### Data records ###

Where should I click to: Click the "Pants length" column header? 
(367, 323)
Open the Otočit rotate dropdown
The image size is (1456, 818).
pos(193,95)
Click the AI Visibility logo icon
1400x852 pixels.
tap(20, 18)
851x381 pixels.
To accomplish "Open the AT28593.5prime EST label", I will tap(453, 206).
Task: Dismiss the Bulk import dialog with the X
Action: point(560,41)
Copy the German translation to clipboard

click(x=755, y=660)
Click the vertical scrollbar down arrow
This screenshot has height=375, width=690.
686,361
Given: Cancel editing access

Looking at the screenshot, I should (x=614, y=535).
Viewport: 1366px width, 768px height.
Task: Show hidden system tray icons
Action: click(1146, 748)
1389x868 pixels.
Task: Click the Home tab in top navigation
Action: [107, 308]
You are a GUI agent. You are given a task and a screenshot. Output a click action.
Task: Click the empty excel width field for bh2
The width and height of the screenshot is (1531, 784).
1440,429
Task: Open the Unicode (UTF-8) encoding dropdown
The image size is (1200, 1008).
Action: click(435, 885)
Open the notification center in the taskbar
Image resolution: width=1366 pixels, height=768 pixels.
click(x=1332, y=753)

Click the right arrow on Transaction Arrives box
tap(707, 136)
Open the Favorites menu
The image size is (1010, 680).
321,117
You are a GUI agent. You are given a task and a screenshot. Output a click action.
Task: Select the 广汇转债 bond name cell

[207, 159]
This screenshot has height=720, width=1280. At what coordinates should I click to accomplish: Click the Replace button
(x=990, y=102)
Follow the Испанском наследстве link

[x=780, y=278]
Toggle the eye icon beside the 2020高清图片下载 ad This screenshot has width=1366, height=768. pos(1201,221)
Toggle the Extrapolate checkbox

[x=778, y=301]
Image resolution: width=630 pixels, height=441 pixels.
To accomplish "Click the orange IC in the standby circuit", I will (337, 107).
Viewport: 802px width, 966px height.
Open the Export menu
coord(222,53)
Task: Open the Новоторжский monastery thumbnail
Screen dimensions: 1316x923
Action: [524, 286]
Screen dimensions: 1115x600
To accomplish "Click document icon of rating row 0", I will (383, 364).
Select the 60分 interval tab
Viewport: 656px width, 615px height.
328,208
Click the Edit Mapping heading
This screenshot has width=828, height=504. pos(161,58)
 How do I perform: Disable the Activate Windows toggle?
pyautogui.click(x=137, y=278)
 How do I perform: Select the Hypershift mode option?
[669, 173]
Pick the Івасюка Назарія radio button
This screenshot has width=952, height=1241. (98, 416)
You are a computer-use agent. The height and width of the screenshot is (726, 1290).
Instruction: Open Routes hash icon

###

● **About this task**
The expected output is the exact run of lines from the start of the entries through the line with "851x381 pixels.", inclusive.

● **Your solution**
Where should I click to: Click the "Pants length" column header? 
(367, 323)
Open the Otočit rotate dropdown
The image size is (1456, 818).
pos(193,95)
Click the AI Visibility logo icon
1400x852 pixels.
tap(20, 18)
851x381 pixels.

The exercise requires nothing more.